Collected data:

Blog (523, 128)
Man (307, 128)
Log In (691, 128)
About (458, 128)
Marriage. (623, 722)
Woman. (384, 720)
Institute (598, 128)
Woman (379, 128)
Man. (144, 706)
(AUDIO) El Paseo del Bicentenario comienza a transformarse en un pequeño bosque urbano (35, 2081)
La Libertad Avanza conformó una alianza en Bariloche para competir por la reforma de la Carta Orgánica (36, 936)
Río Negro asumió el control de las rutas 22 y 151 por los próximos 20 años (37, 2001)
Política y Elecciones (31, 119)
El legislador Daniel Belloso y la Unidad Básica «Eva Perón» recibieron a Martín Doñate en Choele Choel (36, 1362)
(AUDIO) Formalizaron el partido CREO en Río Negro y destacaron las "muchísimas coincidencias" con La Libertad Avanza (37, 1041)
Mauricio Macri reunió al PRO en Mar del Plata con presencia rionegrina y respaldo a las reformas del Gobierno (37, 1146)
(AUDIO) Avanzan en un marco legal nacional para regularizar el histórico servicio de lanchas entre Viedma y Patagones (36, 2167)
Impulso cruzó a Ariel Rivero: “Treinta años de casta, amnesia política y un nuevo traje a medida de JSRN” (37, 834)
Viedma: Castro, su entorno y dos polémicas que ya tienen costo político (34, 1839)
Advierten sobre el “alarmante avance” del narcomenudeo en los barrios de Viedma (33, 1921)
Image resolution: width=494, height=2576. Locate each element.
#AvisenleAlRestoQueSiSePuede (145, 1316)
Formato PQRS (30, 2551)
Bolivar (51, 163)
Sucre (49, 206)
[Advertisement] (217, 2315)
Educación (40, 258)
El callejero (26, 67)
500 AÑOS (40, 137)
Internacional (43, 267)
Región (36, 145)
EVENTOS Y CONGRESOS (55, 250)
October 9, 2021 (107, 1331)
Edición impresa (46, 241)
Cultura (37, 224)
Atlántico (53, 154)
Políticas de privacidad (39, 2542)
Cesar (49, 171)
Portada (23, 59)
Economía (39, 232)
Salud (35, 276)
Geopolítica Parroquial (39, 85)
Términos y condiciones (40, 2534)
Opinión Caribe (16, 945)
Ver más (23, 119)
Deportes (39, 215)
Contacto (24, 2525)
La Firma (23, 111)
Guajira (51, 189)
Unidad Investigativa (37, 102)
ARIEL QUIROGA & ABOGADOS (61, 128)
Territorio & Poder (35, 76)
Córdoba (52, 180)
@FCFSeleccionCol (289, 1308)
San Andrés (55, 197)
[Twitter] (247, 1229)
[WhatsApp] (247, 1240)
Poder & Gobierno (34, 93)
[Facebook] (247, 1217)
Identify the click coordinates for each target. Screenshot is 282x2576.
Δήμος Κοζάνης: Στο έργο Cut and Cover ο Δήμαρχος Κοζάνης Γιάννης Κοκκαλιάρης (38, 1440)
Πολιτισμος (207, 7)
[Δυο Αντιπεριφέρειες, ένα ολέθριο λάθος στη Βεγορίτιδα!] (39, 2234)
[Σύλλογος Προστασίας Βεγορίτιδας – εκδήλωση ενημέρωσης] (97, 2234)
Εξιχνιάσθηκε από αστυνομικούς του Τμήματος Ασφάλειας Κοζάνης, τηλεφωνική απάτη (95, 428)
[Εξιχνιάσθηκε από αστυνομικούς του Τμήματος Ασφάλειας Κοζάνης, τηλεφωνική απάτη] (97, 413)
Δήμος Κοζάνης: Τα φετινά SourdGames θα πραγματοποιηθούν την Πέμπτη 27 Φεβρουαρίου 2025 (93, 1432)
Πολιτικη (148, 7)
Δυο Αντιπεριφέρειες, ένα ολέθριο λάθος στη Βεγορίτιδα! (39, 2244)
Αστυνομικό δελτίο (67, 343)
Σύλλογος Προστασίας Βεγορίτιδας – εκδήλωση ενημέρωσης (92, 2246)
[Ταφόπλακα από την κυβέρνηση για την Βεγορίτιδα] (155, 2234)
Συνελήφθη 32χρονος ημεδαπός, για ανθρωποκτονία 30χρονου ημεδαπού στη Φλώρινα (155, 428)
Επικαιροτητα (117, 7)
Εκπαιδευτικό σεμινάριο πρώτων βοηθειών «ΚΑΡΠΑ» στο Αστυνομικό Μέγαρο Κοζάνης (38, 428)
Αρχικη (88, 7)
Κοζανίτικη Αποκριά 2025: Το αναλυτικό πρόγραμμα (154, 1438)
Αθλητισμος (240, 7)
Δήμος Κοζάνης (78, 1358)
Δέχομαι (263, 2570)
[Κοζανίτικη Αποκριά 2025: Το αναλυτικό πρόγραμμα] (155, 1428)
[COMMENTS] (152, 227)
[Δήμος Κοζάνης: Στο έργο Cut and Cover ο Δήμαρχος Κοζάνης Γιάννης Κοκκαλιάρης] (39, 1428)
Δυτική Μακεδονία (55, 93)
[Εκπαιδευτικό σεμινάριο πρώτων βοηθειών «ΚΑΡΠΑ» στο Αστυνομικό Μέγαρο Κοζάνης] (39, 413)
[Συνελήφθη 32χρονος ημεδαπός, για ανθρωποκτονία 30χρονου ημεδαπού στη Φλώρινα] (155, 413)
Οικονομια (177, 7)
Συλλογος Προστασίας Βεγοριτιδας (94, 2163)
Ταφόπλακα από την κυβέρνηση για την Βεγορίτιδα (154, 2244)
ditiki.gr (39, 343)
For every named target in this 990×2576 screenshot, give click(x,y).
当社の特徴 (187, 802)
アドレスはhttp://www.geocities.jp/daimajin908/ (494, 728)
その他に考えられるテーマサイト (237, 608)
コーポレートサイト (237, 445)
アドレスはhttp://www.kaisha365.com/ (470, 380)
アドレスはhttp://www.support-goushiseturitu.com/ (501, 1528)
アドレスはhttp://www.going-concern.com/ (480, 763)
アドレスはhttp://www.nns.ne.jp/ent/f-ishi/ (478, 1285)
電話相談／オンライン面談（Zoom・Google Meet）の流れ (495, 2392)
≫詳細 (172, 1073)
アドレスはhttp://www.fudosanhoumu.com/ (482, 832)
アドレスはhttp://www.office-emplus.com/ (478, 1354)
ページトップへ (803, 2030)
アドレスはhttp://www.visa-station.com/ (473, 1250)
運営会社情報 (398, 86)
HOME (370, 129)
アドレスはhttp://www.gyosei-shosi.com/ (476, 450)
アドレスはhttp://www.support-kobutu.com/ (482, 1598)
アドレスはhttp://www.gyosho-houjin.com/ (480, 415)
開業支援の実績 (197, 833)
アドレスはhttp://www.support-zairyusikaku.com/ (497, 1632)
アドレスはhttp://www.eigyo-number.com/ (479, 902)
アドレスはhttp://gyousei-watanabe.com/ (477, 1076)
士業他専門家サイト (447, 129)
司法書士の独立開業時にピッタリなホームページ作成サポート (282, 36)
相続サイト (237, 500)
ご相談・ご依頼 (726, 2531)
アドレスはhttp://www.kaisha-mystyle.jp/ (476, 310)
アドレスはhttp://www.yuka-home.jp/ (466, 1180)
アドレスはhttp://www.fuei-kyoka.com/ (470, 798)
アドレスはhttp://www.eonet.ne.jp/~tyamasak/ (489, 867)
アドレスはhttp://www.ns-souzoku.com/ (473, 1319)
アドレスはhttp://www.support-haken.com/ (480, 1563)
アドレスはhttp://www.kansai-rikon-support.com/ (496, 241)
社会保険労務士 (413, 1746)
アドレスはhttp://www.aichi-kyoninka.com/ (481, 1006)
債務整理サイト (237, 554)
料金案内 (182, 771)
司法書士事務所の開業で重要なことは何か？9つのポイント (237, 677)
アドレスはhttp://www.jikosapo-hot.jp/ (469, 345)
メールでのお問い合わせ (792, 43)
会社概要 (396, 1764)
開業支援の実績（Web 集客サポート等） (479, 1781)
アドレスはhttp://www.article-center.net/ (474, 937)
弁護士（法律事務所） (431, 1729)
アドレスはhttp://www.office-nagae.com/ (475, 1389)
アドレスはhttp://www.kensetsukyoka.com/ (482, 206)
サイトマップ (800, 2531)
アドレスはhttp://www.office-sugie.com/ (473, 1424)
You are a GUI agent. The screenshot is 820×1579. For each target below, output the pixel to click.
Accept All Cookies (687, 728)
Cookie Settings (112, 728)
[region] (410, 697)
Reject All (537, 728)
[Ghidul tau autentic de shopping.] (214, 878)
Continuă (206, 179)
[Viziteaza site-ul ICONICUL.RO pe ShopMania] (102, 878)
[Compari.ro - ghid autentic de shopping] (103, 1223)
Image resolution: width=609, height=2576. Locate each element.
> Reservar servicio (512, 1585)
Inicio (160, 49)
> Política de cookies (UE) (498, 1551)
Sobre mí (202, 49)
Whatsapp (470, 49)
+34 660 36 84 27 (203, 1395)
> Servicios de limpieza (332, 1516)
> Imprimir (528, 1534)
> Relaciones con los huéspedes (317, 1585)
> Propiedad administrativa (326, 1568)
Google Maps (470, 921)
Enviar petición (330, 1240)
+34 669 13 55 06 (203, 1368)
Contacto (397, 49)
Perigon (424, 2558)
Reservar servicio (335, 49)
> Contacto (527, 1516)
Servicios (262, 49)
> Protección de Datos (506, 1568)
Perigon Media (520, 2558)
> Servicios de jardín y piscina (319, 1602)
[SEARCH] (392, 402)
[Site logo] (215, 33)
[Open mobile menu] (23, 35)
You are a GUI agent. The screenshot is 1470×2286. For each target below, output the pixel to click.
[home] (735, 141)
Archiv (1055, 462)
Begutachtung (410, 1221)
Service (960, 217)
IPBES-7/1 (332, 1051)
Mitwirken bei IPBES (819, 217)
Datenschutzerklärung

**Task item:** Look back at the entries above and repeat, unchanged, every line from the line holding "Viedma: Castro, su" through the line holding "Poder & Gobierno (34, 93)".

**Solution to this exercise:**
Viedma: Castro, su entorno y dos polémicas que ya tienen costo político (34, 1839)
Advierten sobre el “alarmante avance” del narcomenudeo en los barrios de Viedma (33, 1921)
Image resolution: width=494, height=2576. Locate each element.
#AvisenleAlRestoQueSiSePuede (145, 1316)
Formato PQRS (30, 2551)
Bolivar (51, 163)
Sucre (49, 206)
[Advertisement] (217, 2315)
Educación (40, 258)
El callejero (26, 67)
500 AÑOS (40, 137)
Internacional (43, 267)
Región (36, 145)
EVENTOS Y CONGRESOS (55, 250)
October 9, 2021 (107, 1331)
Edición impresa (46, 241)
Cultura (37, 224)
Atlántico (53, 154)
Políticas de privacidad (39, 2542)
Cesar (49, 171)
Portada (23, 59)
Economía (39, 232)
Salud (35, 276)
Geopolítica Parroquial (39, 85)
Términos y condiciones (40, 2534)
Opinión Caribe (16, 945)
Ver más (23, 119)
Deportes (39, 215)
Contacto (24, 2525)
La Firma (23, 111)
Guajira (51, 189)
Unidad Investigativa (37, 102)
ARIEL QUIROGA & ABOGADOS (61, 128)
Territorio & Poder (35, 76)
Córdoba (52, 180)
@FCFSeleccionCol (289, 1308)
San Andrés (55, 197)
[Twitter] (247, 1229)
[WhatsApp] (247, 1240)
Poder & Gobierno (34, 93)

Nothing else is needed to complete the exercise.